--- start Data ---
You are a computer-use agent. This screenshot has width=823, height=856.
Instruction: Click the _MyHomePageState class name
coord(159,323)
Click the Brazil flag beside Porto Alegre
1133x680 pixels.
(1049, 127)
--- end Data ---
(The problem) Pull every line out of the records above and write each one again unchanged.

(Task solution)
You are a computer-use agent. This screenshot has width=823, height=856.
Instruction: Click the _MyHomePageState class name
coord(159,323)
Click the Brazil flag beside Porto Alegre
1133x680 pixels.
(1049, 127)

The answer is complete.